I have nothing against “consultations” or “development contexts”. But can Plante and Coderre be more precise? Bringing up vague notions like these was understandable in recent months. But things have changed.

First, the Tampa Bay Ray’s desire to announce the concept of “shared custody” with Montreal during their home games illustrates how serious the process is.

The organization finally rejected the idea on Tuesday in order not to create unnecessary distraction in the playoffs, but it would not have expressed this desire without a real will to move on.

Then the race for mayor enters its critical phase. If Plante and Coderre do not dissect this issue during the election campaign, when will they do so? After all, this problem risks causing waves in the first months of the next period.


Here are four questions that deserve more concrete answers from Plante and Coderre.

1- If you win on November 7, will the return of baseball in the major league be a priority for your administration?

This problem is crucial as it makes it possible to measure their real interest. We all know Coderre’s passion for baseball. But Plante also positioned herself skillfully when she met Bronfman in April 2018.

To what extent are the mayor and her main rival ready to put their political weight in the adventure after the election? Are they convinced that the return to Major League Baseball provides great support across the city? Do they see this prospect as an extraordinary resource for Montreal or a welcome addition, but far from being a priority?

2- Does the construction of a new stadium at Peel Basin fit with your vision for the development of the neighborhood?

Is a new stadium necessarily the best way to revitalize this district? Should other roads be considered instead, such as the construction of affordable housing and community infrastructure? And if this stadium is built, will it be possible to integrate it into the neighborhood without distorting unity?

Do you want to support Stephen Bronfman in his quest for financial support from the Quebec government?

I am not talking here about facade support, primarily intended for public opinion, but rather about a committed and strong approach. For without the full support of its mayor, such an enterprise can hardly succeed. The example of Quebec City is revealing.

In 1995, Mayor Jean-Paul L’Allier opposed the construction of a new Colosseum for the Nordic countries. As a result, the team was transferred to Colorado. Fifteen years later, Mayor Régis Labeaume fought for the Quebec government to largely fund the construction of a new amphitheater. He won his bet. His leadership made the difference.

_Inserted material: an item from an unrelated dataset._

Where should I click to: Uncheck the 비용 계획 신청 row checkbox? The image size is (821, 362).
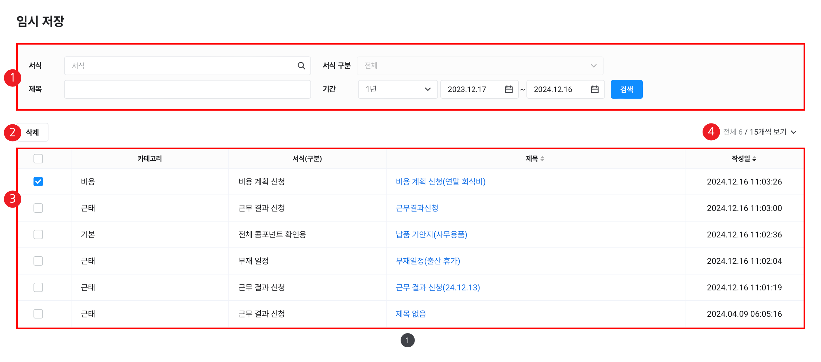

That said, nothing forces the two candidates to invest this way if they have reservations about returning baseball. This choice would be understandable. But it would have been nice if they told us that.

4- Will your administration invest public funds in the project?

The mayor said on Tuesday that her administration would not invest in the construction of the stadium. Is his rival as sharp? If the Bronfman group asks for tax breaks or sums to connect the stadium to municipal equipment (waterworks, roads, etc.), what will they answer?


Across North America, the potential arrival of a professional sports team is big business. Montreal is no exception to this rule. Like it or not, this story will create huge media interest.

That is why openness to all stakeholders is crucial. This also applies to the government of Quebec. The Canadian Taxpayers’ Union reminded Finance Minister Pierre Fitzgibbon. This is even more true when a billionaire industry like baseball in the major league asks governments for help.